Today's heroes are silent. They do not star in resounding exploits. They do not win bloody battles. They will almost certainly not appear in the newspaper (unless it is to be insulted). And they will probably receive recognition from only a few, or even no one. But the truth is that all this does not detract from their heroism.

Today's heroes are normal, ordinary people, more than ever a lone ranger. Because, at the end of the day, today's hero is Cardinal Sarah calling for a return to seclusion in the Catholic Church, the mother who confronts the school board refusing to allow her daughter to be indoctrinated by trans activists, the journalist who loses his job for upholding the truth, and the old-school liberal feminist who stands up to the dogmatic drift of the new left.

Today's heroes are those who make up a normal family, the married couples who achieve the feat of fidelity, the young people who renounce selling their intimacy, and the grandchildren who defend their right to listen calmly to their grandparent's old stories.

Today's hero is the student who questions the university teachings dominated by agents of the left and looks to classical authors for answers; it is the chemist who denounces the way wokeism is killing science, and the athlete who refuses to bend a knee before anyone but God.

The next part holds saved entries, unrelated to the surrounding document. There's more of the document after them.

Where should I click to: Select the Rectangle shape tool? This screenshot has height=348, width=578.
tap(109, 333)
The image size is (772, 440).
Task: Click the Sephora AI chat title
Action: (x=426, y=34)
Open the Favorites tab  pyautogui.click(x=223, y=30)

In short, today's heroism is far from that primitive Greco-Roman heroism, and the courageous medieval warrior, or the adventurer who risked his life to discover the limits of the world in the Renaissance. Western heroism today often does not require bloodshed, but it does require losing our time’s most precious asset, which is digital social prestige; it will not find harassment in enemy prisons, but will be banned on social networks, expelled from work, and finally despised even in its closest circles. And it won't be just one who will change the course of history, but many. Remember when a still unknown Jordan Peterson stood up against the use of gender pronouns in college? In his wake have come many others. Therein lies the new heroism.

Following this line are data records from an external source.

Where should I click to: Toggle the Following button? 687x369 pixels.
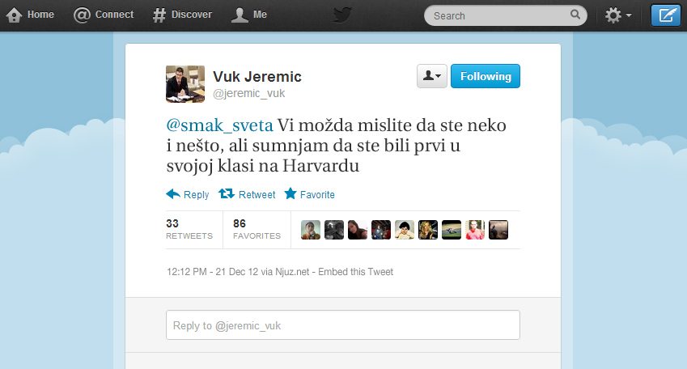tap(486, 76)
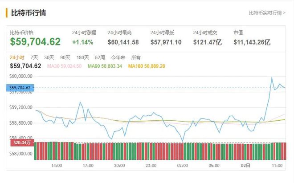
Task: Click the 市值 value $11,143.26亿
Action: [x=252, y=42]
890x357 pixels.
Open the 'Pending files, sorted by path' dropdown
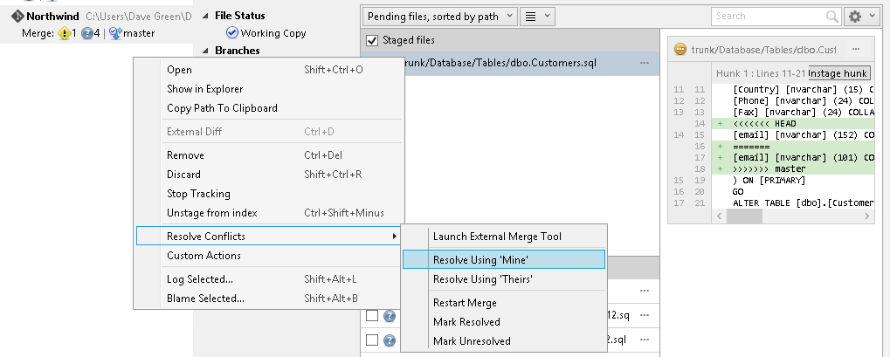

What Chesterton wrote is still true: "Every age is saved by a small handful of men who have the courage to be inaccurate." The hero today is closer to the martyr, the Christian who dies in difficult circumstances for his faith, leaving an incomprehensible legacy to human eyes, but an incalculable one in the eyes of God.

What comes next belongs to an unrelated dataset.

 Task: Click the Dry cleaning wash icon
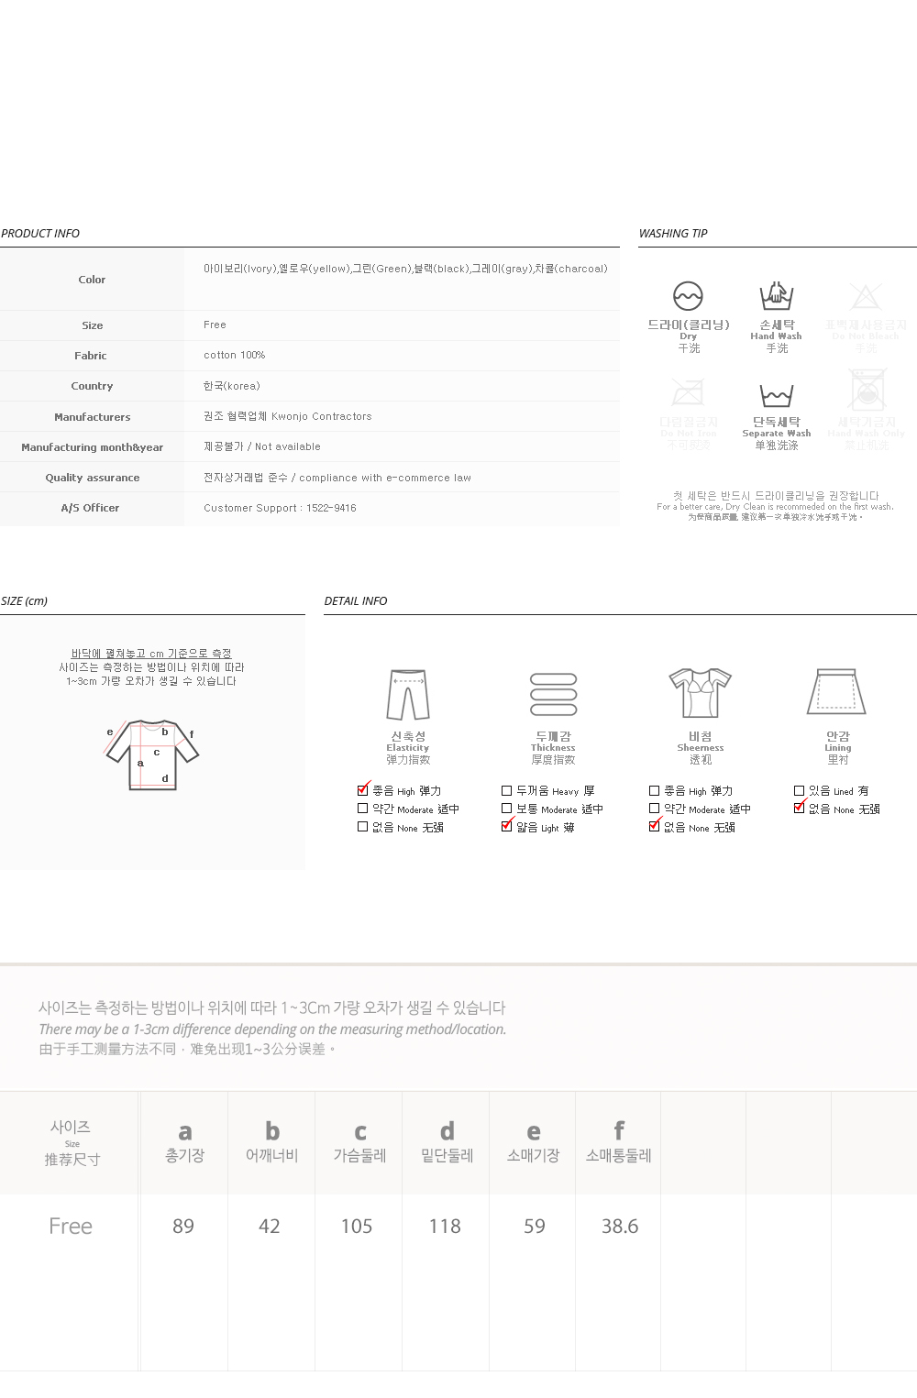click(x=688, y=296)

We Christians tend to see this heroism as a consequence of faith. Let's say we are familiar with persecution. Perhaps that's why those passionate words of Leon Bloy, always controversial, became famous: "Any Christian who is not a hero is a pig."

Those who want to defend their beliefs, those who are committed to safeguarding tradition, whether Christians or not, must assume that the hostility around them demands sacrifice: their anonymous heroism, for others, for future generations, to preserve the legacy we inherited from those who built the moral foundations of the West. In short, Russell Kirk's warning remains true: "Men cannot improve a society by setting fire to it: they must seek out its old virtues, and bring them back into the light."